Но давайте не забывать о праве автора предлагать не «голые» идеи и не ходульные характеры, а конкретные место, время, образы и действия. Ведь не менее горько видеть и в паре новоиспеченных родителей – Шуры и Лёвчика – концентрированное представление о целом поколении: на самом деле современная молодежь состоит, слава богу, не только из таких вот горе-коммерсантов. Все это – очевидные вещи, которые всем нам известны. Как известно и то, что времена изменились, и теперь даже вчерашний сельский пацан не рвется в агрономы, чего уж говорить о городских… Не случайно в спектакле события разворачиваются «почти в деревне» (станция все-таки пункт промежуточный), и главные герои (молодежь – наше будущее?) оказываются на перепутье. Судьба дала им шанс выбрать, но выбор тоже в духе времени: помните, нам говорили – выбирай, а то проиграешь, и многие выбирали по принципу «из двух зол меньшее», и каждый вкладывал в это свой смысл!

Итак, чернуха перед нами или жесткий, но оправданный задачей художественный прием? Кажется, уже само название «Черное молоко» словно провоцирует в нас худшие ассоциации и выводы. Здесь смешалось именно черное с белым: грязь быта, причем не только дорожного, и – одухотворенное чудо рождения Человека, грязные выражения и – крик больной юной души в ее внезапном богоискательском смятении. Рожденный в этом промежуточном черно-белом пространстве Человек в конце концов будет оторван от своей фактической родины, как он уже оторван от материнской груди.

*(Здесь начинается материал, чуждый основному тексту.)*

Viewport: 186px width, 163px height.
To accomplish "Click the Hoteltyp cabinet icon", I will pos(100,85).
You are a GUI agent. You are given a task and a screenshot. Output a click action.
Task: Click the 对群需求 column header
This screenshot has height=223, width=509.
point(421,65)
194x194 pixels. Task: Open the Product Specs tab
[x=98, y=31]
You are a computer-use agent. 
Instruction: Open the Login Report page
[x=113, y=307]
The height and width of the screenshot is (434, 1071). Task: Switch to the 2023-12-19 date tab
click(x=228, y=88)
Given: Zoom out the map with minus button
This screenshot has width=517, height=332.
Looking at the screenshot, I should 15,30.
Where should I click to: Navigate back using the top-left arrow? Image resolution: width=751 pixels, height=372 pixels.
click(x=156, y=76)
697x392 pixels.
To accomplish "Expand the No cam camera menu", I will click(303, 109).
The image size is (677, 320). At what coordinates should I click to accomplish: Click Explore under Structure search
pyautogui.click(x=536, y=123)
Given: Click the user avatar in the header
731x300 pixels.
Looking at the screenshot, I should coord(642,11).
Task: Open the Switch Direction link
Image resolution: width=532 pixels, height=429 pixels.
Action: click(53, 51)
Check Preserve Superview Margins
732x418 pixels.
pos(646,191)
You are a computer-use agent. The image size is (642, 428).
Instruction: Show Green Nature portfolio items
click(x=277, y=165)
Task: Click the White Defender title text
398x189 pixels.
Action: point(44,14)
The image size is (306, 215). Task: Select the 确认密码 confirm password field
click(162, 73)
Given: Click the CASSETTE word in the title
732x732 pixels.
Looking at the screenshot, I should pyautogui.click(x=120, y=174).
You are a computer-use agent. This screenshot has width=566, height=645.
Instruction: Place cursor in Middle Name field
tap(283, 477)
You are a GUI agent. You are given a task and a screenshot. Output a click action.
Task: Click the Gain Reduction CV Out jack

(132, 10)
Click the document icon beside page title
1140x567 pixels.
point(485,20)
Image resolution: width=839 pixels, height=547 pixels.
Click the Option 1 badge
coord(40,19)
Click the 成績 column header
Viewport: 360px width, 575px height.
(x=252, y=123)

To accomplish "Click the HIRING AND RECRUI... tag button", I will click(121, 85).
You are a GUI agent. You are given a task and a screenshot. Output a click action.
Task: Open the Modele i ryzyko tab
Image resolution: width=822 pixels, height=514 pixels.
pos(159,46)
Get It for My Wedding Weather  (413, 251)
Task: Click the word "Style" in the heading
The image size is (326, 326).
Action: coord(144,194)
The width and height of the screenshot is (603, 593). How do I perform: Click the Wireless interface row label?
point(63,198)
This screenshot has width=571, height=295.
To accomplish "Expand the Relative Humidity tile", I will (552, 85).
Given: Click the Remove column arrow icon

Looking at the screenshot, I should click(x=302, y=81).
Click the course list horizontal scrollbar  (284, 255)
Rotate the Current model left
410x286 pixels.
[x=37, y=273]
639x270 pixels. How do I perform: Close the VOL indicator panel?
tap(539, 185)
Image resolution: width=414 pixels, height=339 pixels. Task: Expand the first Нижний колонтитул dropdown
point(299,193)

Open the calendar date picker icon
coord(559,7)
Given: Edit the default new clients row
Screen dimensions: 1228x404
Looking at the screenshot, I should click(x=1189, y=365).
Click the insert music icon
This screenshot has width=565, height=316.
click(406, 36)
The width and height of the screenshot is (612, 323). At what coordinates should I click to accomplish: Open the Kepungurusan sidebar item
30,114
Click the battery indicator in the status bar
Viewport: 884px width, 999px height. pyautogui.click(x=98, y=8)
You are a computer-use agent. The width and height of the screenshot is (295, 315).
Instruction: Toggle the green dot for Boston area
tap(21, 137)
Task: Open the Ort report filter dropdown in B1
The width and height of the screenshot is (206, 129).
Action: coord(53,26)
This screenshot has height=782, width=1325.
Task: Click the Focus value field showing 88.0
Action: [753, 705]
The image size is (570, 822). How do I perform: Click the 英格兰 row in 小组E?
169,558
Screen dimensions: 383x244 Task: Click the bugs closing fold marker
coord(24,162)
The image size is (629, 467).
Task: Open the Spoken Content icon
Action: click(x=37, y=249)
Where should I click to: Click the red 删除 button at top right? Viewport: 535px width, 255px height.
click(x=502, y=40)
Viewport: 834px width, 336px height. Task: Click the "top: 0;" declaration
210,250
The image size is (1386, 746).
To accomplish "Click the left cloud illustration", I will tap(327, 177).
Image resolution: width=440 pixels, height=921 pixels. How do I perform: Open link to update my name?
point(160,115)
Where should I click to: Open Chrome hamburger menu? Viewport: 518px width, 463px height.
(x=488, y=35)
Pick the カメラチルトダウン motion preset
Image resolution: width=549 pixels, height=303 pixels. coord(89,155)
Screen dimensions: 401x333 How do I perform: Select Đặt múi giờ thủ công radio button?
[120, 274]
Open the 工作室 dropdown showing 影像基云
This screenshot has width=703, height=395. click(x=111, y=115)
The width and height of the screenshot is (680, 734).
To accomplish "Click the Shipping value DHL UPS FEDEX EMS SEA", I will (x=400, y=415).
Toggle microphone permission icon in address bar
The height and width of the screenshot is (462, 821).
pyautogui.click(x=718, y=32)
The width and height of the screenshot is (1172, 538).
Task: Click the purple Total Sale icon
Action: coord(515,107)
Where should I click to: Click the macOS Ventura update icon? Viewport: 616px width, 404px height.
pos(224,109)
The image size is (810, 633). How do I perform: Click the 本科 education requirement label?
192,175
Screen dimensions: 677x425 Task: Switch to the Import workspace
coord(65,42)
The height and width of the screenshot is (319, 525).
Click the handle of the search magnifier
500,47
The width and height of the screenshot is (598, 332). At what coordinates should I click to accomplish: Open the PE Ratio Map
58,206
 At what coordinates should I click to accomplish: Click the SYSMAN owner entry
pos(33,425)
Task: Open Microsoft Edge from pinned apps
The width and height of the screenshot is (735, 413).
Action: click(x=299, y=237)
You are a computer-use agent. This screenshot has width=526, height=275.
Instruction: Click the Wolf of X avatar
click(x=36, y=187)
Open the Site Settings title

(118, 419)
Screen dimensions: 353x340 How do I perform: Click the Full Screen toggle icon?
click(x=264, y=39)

Его вскормят искусственной пищей цивилизации, его научат жить по волчьим законам. Значит, это – наше будущее? Нам тоже дают шанс – подумать.

Новый спектакль едва успел пройти несколько раз перед немногочисленной публикой «Театра в фойе», и вот уже принято решение перевести его на основную сцену. Теперь его увидит гораздо большее количество народа. А мне почему-то жаль, что спектакль отодвинется от зала за традиционно разделяющую рампу, отдалится от наших глаз и ушей и что-то наверняка потеряет в своей изначальной искренности. Умом понимаю закономерность перехода удачной постановки на большую сцену, и все-таки, все-таки…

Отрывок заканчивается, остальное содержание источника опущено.